De l’encre pigmentée trace un parcours à travers le champ d’une feuille. Il bute sur des aspérités, des rebords, de légers creux dans le papier gaufré. Il glisse le long de ces obstacles. Il change de direction. Il dérape, décolle avec élan, les franchit en bondissant. Une ligne abstraite se poursuit inlassablement et semble délimiter elle-même le cadre dans lequel elle évolue : de franches lignes traversant le plan, s’arrêtant abruptement à une limite invisible. D’hésitants va-et-vient, des avancées qui rebroussent chemins, des défilements en biais, des tortillements, de timides excursions dans les alentours des plus proches, des sautillements, des martèlements sur place, des retours obstinés aux bords et aux recoins de la surface. Et à nouveau des élancées droit devant traçant des sillons, affinés par la vitesse d’exécution.

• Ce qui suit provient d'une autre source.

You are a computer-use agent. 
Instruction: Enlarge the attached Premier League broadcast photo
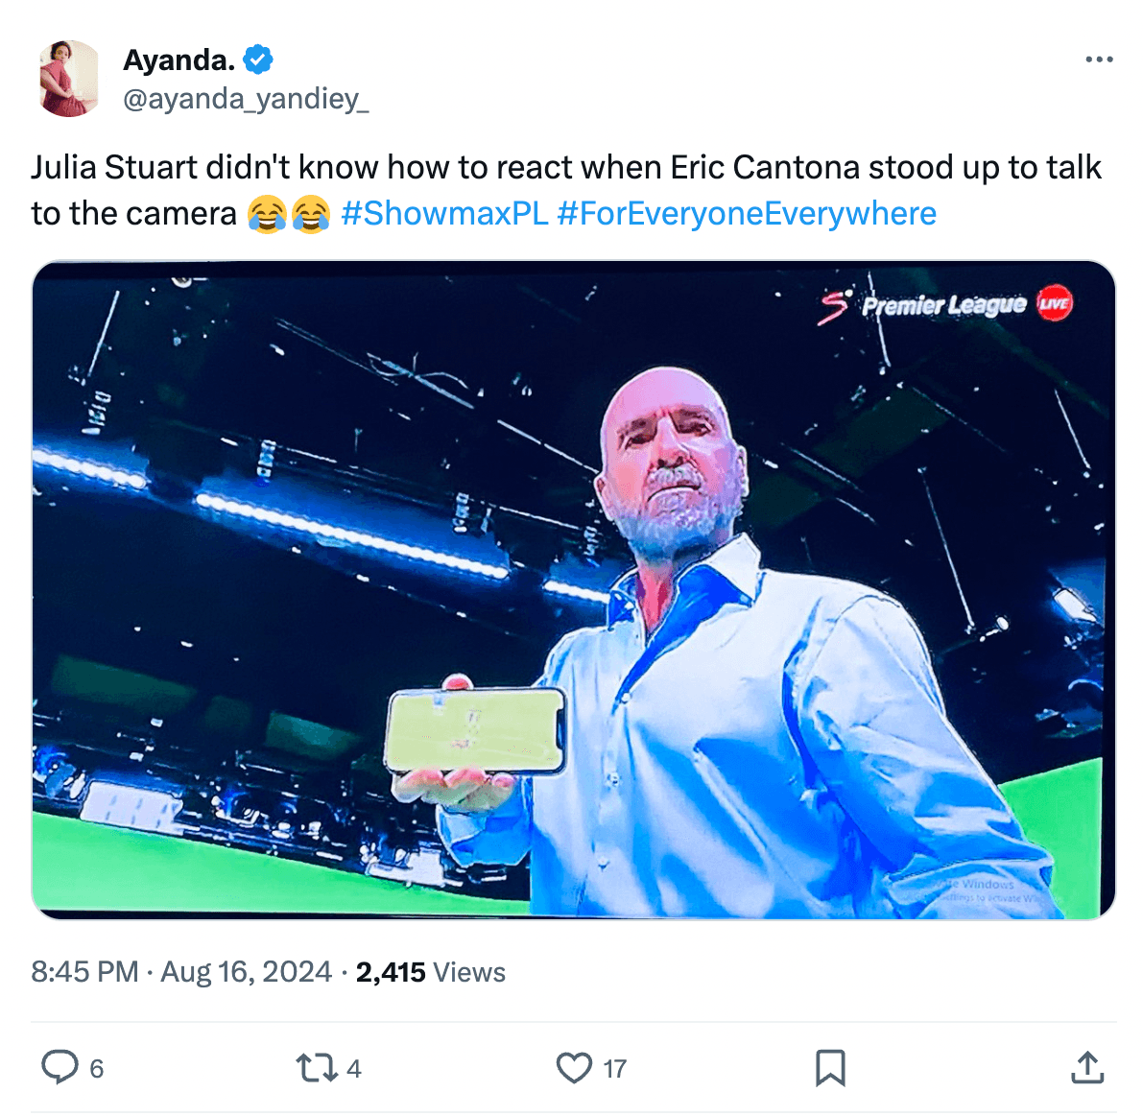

Ainsi se produit le dessin. Au fur et à mesure l’enchevêtrement des lignes graphiques devient de plus en plus dense. Abstraits, mais nullement aléatoires, les tracés obéissent parfaitement aux règles qui les régissent. Ils sont produits par des lois physiques qui travaillent leurs outils : ils sont provoqués à l’intérieur d’une « machine à dessiner » par les secousses, accélérations, ralentissements et changements de direction que celle-ci subit et enregistre tel un sismographe. Portée à même le corps, fixée sur le porte-bagage d’un vélo, posée dans une voiture ou dans un mobile spécialement conçu pour être tiré à bicyclette, cette « machine » témoigne graphiquement du parcours et des performances que j’entreprends :

Traverser le pont de l’Europe - la frontière franco-allemande à Strasbourg - 28 fois (pour chaque pays européen une fois) aussi vite que je peux. Franchir 101 fois une barrière anti-émeute. Traverser les Alpes en plusieurs jours sur les plus petites routes. Rentrer dans tous les Consulats à Strasbourg le jour des droits de l’homme. Suivre durant 9h l’ancien tracé du mur de Berlin en zigzaguant d’est en ouest le jour anniversaire de la chute du mur. Tenter de pénétrer dans les 160 ambassades présentes à Bruxelles et négocier avec l’ambassadeur l’application du sceau de son pays. Faire en voiture un parcours d’obstacles en passant 4 frontières, 3 chaînes de montagnes, 4 cols, 9 fleuves, 49 rivières, 6 viaducs, 1 barrage hydraulique et de nombreux tunnels.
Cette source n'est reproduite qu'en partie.